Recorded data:
• • • • •

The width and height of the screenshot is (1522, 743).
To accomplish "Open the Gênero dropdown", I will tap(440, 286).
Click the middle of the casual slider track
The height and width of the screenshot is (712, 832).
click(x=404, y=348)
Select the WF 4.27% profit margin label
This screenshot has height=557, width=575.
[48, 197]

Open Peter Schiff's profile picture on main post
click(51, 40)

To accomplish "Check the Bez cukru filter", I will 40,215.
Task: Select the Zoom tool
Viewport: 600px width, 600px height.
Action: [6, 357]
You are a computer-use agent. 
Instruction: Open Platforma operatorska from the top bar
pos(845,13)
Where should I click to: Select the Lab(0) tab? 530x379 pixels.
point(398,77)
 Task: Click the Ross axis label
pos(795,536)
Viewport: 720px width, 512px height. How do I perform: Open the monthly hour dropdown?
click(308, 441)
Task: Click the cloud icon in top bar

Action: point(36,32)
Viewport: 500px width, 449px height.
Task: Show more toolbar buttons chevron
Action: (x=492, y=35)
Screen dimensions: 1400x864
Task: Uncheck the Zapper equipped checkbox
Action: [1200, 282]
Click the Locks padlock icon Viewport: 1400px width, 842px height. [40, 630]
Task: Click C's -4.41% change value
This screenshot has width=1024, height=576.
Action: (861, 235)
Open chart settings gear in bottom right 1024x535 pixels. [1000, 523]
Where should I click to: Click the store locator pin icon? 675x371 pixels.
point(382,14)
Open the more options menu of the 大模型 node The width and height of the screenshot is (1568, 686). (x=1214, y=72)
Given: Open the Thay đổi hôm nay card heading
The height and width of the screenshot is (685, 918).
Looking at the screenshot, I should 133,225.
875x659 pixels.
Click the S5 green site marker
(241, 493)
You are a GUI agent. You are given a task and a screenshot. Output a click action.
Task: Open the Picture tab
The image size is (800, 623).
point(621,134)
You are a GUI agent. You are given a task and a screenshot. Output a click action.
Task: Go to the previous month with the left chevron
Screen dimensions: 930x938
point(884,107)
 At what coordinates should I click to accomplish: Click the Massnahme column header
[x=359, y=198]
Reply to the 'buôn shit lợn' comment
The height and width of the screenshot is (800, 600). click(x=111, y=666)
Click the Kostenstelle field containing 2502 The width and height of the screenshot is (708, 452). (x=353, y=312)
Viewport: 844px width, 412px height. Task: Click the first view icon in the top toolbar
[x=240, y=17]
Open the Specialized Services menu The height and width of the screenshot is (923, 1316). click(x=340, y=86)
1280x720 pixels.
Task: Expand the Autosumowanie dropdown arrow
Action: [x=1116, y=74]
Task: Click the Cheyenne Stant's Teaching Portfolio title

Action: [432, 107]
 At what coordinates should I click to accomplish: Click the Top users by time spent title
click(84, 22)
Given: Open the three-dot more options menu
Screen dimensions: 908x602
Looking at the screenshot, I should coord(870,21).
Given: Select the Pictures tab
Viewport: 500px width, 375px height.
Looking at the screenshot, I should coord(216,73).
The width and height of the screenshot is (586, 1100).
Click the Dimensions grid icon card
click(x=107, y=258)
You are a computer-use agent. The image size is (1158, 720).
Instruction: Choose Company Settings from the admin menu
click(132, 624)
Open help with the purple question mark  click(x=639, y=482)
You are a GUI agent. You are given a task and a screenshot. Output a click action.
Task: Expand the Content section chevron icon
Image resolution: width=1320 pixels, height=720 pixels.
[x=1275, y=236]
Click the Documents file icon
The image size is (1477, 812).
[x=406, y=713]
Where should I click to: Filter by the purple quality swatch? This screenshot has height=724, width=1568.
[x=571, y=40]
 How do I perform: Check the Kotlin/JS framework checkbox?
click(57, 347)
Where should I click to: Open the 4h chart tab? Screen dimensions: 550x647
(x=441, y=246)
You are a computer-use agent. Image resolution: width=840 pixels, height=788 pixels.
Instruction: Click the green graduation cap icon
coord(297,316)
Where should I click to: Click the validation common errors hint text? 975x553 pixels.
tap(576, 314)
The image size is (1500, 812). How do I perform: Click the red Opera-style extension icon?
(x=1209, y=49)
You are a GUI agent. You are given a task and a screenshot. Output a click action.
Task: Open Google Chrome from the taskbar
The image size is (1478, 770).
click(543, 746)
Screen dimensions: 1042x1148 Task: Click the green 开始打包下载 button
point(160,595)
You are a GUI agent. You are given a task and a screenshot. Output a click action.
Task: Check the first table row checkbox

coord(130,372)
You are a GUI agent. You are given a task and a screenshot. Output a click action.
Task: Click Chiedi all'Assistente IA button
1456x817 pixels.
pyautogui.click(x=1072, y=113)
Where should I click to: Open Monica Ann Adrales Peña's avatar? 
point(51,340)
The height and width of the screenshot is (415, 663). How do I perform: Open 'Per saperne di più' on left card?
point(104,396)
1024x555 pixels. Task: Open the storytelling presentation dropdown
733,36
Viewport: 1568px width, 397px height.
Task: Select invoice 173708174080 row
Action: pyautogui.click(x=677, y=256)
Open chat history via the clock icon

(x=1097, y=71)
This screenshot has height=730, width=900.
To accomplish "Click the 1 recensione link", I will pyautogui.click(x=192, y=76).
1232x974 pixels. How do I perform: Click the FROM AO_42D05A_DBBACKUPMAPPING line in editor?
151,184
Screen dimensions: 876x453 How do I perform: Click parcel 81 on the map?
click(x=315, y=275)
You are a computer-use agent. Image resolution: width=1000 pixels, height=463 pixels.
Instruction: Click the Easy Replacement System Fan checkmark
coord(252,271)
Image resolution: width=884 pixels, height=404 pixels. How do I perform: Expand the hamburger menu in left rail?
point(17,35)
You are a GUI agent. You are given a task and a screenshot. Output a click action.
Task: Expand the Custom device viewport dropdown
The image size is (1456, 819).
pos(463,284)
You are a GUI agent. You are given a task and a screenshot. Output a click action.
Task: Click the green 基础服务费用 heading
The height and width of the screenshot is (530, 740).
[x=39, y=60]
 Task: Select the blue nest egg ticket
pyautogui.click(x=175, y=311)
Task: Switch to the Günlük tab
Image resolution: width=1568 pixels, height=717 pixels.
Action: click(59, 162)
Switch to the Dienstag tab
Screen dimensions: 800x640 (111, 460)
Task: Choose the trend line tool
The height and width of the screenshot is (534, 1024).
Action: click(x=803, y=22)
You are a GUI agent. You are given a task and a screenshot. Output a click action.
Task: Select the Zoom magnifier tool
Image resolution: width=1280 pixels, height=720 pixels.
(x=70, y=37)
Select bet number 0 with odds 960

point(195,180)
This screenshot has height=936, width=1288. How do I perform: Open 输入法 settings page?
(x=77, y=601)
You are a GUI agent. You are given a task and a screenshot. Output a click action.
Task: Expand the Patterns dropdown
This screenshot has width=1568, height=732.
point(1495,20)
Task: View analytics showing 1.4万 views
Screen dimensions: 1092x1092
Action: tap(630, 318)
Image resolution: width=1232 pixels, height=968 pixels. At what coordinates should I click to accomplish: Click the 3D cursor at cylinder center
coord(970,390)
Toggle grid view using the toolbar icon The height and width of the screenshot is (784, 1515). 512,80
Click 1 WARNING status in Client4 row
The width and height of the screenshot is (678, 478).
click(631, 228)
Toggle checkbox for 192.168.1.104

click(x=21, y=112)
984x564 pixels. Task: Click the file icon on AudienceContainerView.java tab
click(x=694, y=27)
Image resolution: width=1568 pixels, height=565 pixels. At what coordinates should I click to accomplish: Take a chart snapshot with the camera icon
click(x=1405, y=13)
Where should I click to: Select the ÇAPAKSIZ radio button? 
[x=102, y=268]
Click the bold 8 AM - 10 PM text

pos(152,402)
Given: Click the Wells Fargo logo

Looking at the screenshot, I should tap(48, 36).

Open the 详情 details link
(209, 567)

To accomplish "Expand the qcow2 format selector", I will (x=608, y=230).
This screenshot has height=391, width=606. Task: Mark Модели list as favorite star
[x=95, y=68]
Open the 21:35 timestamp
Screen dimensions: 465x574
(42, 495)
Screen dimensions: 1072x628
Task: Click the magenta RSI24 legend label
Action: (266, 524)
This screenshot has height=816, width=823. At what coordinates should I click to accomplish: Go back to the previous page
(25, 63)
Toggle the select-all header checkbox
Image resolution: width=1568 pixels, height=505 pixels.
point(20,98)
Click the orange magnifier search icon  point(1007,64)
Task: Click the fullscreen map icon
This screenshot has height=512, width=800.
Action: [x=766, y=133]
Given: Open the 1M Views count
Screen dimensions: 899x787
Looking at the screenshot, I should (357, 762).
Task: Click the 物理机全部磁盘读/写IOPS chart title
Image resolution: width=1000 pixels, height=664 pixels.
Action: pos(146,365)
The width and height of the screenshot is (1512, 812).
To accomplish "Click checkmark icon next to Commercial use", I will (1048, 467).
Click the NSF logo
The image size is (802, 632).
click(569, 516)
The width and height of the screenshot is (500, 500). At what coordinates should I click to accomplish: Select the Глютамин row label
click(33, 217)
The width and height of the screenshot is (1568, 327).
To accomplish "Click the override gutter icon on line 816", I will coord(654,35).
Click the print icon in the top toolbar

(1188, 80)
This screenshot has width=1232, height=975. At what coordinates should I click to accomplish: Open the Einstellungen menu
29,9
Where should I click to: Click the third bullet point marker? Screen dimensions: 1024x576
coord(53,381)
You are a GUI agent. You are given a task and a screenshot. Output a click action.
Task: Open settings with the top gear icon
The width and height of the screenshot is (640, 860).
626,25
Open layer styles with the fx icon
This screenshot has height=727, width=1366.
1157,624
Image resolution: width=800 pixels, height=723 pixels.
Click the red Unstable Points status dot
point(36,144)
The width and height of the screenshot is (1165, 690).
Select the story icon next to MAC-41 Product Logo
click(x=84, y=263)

• • • • •

In the entries above, restate word for word the lines between the one holding "Click the Dimensions grid icon card" and the one holding "Open help with", inclusive, and nothing besides.

Click the Dimensions grid icon card
click(x=107, y=258)
You are a computer-use agent. The image size is (1158, 720).
Instruction: Choose Company Settings from the admin menu
click(132, 624)
Open help with the purple question mark  click(x=639, y=482)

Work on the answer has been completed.